AI model development and certification for cardiovascular medicine
Overview: Our client is a European MedTech start-up focused on the detection of cardiovascular anomalies. The start-up’s objective is to challenge the market for ECG signal-based detection of heart pathologies, such as, but not limited to, atrial fibrillation, premature beats, subventricular tachycardia, etc, obtained from affordable wearable devices such as the Polar H10. The company required an ML-based model development and preparation for the Class 2A medical device certification, in order to ensure that their system is safe and effective for patients to use at home.
Team: Our team of experts included a Data Engineer, Data Scientists, ML Engineers and a Project Manager
Approach:
Discovery phase
Our Data Scientists collaborated with the client in order to understand their existing ECG signal processing system, as well as their computation-based algorithms. We created an automated testing tool that assessed the performance of the current solution against a range of internal and external medical data sets.
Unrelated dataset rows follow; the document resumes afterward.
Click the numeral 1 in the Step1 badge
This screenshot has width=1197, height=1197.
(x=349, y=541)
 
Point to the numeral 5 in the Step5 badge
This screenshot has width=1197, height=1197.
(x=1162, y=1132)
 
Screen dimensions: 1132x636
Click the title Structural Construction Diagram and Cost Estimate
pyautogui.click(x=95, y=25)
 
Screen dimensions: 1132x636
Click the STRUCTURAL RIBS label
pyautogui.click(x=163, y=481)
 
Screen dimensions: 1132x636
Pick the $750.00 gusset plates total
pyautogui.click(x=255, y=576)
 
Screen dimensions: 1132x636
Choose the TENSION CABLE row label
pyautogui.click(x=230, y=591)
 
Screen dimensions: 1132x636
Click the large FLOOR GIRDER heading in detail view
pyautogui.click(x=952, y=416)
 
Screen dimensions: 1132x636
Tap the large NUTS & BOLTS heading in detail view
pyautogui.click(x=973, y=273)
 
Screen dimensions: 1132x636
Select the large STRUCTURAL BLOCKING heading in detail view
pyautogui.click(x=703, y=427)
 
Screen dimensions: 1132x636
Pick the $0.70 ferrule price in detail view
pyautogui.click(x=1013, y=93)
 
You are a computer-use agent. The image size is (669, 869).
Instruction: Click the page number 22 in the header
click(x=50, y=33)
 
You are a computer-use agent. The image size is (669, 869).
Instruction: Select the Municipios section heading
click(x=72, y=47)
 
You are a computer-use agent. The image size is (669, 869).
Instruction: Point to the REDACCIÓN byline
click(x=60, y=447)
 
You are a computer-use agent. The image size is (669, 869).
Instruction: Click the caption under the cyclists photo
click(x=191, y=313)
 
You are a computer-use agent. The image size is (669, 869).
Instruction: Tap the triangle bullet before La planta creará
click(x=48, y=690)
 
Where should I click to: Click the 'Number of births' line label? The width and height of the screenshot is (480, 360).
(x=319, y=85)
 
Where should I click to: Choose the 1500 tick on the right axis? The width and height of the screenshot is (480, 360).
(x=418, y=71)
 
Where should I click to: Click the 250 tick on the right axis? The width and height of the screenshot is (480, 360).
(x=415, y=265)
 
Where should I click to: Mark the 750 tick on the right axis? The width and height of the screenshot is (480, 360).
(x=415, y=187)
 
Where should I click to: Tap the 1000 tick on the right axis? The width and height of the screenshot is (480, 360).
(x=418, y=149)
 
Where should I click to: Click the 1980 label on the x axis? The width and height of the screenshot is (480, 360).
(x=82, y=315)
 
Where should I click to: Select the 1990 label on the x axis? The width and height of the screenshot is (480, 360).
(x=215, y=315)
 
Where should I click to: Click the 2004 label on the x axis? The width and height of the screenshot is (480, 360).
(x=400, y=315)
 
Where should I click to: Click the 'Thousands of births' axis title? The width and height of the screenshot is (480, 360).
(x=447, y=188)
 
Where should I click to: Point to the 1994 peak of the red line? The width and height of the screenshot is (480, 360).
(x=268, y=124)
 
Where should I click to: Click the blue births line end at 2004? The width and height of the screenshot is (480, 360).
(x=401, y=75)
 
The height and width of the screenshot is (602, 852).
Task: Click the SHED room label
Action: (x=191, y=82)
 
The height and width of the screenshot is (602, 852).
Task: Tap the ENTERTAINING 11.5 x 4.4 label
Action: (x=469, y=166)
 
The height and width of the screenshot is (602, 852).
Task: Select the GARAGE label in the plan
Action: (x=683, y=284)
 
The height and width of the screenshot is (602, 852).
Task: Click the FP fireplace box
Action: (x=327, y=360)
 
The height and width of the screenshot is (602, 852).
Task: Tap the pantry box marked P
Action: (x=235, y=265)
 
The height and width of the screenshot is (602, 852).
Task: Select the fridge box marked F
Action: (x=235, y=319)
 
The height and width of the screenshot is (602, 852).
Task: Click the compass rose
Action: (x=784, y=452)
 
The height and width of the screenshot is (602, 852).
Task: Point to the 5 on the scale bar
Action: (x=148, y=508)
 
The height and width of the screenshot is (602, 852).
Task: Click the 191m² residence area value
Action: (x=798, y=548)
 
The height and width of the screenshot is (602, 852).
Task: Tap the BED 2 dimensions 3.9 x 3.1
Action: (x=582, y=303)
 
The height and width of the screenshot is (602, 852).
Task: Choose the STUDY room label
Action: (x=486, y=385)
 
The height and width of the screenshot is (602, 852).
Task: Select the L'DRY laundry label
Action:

Based on this analysis, we provided recommendations to improve the scope of detectable medical conditions and identified areas for improvement.
We advised the client on the certification process and prepared an action plan for the ML-related work and documentation needed for the Class 2A certification. We also provided improvement recommendations and execution support, which helped the client enhance their ECG signal processing system and algorithms. Our team completed the analysis and recommendations in less than 8 weeks, providing actionable advice, which helped the client reduce the application processing time.
ML-based signal processing model development phase
The client provided the raw ECG signal data, including labelled data with annotations of R-peaks, pathologies, as well as ‘soft’ and ‘hard’ noise segments. This labelled data was used as inputs for the models and deemed as their training set. The quality and accuracy of pathology predictions (detection) heavily depend on the cleaness of the ECG signal. This is why it is important to have robust, well-performing models in terms of accuracy and precision, which can distinguish between the clean and noisy parts of the ECG signals. Our Data Scientists developed ML-based models for ‘soft’ and ‘hard’ noise detection. Upon successfully passing the strict model performance acceptance criteria of the client, our ML Engineers created the production pipelines for training and inference and integrated it into the client’s platform and business processes. Our collaboration continues with the development of further pathology detection ML-based algorithms.
Results: Through our active collaboration with the client's team, we were able to complete the model certification preparation work in just 6 months, helping the client achieve their goal of obtaining a Class 2A certification for their AI-powered medical device system. This certification allows the client to offer their product to a wider range of customers, enabling them to provide early detection and prevention of heart-related medical conditions.